[Collected data entries]
☆ ☆ ☆

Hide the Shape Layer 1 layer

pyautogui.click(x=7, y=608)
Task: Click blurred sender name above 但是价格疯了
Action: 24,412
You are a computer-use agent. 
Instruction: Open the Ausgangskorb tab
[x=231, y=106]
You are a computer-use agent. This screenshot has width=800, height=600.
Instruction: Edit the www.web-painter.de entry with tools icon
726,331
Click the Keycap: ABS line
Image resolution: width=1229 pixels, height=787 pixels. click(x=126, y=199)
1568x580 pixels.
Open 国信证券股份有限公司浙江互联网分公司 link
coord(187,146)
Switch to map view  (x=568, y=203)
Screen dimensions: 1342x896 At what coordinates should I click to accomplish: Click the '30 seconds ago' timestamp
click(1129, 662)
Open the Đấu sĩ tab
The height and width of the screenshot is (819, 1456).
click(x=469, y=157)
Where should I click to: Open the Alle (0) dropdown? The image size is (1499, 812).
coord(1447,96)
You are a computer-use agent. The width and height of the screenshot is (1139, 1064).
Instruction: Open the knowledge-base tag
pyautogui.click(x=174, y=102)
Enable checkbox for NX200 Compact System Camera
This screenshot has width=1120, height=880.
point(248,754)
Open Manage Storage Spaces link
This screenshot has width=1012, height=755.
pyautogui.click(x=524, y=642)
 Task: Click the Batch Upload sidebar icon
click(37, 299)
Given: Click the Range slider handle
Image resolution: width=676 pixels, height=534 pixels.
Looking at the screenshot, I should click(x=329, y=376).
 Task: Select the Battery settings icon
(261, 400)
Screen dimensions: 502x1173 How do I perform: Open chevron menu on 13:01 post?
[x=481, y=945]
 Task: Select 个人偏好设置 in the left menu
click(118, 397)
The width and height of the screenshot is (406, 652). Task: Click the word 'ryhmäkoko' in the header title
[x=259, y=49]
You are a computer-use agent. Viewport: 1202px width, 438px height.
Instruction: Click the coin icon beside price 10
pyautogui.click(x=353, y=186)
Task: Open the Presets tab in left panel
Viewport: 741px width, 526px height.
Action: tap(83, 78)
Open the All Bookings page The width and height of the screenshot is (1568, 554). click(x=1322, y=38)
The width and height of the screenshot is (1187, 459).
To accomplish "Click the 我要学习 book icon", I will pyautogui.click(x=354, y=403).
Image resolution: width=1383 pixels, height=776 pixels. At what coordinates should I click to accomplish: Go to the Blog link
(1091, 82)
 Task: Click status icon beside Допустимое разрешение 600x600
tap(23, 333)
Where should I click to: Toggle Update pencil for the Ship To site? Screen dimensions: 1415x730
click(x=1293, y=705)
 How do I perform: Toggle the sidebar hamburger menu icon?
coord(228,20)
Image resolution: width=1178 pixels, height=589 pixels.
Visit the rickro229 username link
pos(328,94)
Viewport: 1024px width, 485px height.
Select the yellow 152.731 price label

☆ ☆ ☆

* _What is needed_
Each record above should be repeated exactly.

* _Expected output_
Hide the Shape Layer 1 layer

pyautogui.click(x=7, y=608)
Task: Click blurred sender name above 但是价格疯了
Action: 24,412
You are a computer-use agent. 
Instruction: Open the Ausgangskorb tab
[x=231, y=106]
You are a computer-use agent. This screenshot has width=800, height=600.
Instruction: Edit the www.web-painter.de entry with tools icon
726,331
Click the Keycap: ABS line
Image resolution: width=1229 pixels, height=787 pixels. click(x=126, y=199)
1568x580 pixels.
Open 国信证券股份有限公司浙江互联网分公司 link
coord(187,146)
Switch to map view  (x=568, y=203)
Screen dimensions: 1342x896 At what coordinates should I click to accomplish: Click the '30 seconds ago' timestamp
click(1129, 662)
Open the Đấu sĩ tab
The height and width of the screenshot is (819, 1456).
click(x=469, y=157)
Where should I click to: Open the Alle (0) dropdown? The image size is (1499, 812).
coord(1447,96)
You are a computer-use agent. The width and height of the screenshot is (1139, 1064).
Instruction: Open the knowledge-base tag
pyautogui.click(x=174, y=102)
Enable checkbox for NX200 Compact System Camera
This screenshot has width=1120, height=880.
point(248,754)
Open Manage Storage Spaces link
This screenshot has width=1012, height=755.
pyautogui.click(x=524, y=642)
 Task: Click the Batch Upload sidebar icon
click(37, 299)
Given: Click the Range slider handle
Image resolution: width=676 pixels, height=534 pixels.
Looking at the screenshot, I should click(x=329, y=376).
 Task: Select the Battery settings icon
(261, 400)
Screen dimensions: 502x1173 How do I perform: Open chevron menu on 13:01 post?
[x=481, y=945]
 Task: Select 个人偏好设置 in the left menu
click(118, 397)
The width and height of the screenshot is (406, 652). Task: Click the word 'ryhmäkoko' in the header title
[x=259, y=49]
You are a computer-use agent. Viewport: 1202px width, 438px height.
Instruction: Click the coin icon beside price 10
pyautogui.click(x=353, y=186)
Task: Open the Presets tab in left panel
Viewport: 741px width, 526px height.
Action: tap(83, 78)
Open the All Bookings page The width and height of the screenshot is (1568, 554). click(x=1322, y=38)
The width and height of the screenshot is (1187, 459).
To accomplish "Click the 我要学习 book icon", I will pyautogui.click(x=354, y=403).
Image resolution: width=1383 pixels, height=776 pixels. At what coordinates should I click to accomplish: Go to the Blog link
(1091, 82)
 Task: Click status icon beside Допустимое разрешение 600x600
tap(23, 333)
Where should I click to: Toggle Update pencil for the Ship To site? Screen dimensions: 1415x730
click(x=1293, y=705)
 How do I perform: Toggle the sidebar hamburger menu icon?
coord(228,20)
Image resolution: width=1178 pixels, height=589 pixels.
Visit the rickro229 username link
pos(328,94)
Viewport: 1024px width, 485px height.
Select the yellow 152.731 price label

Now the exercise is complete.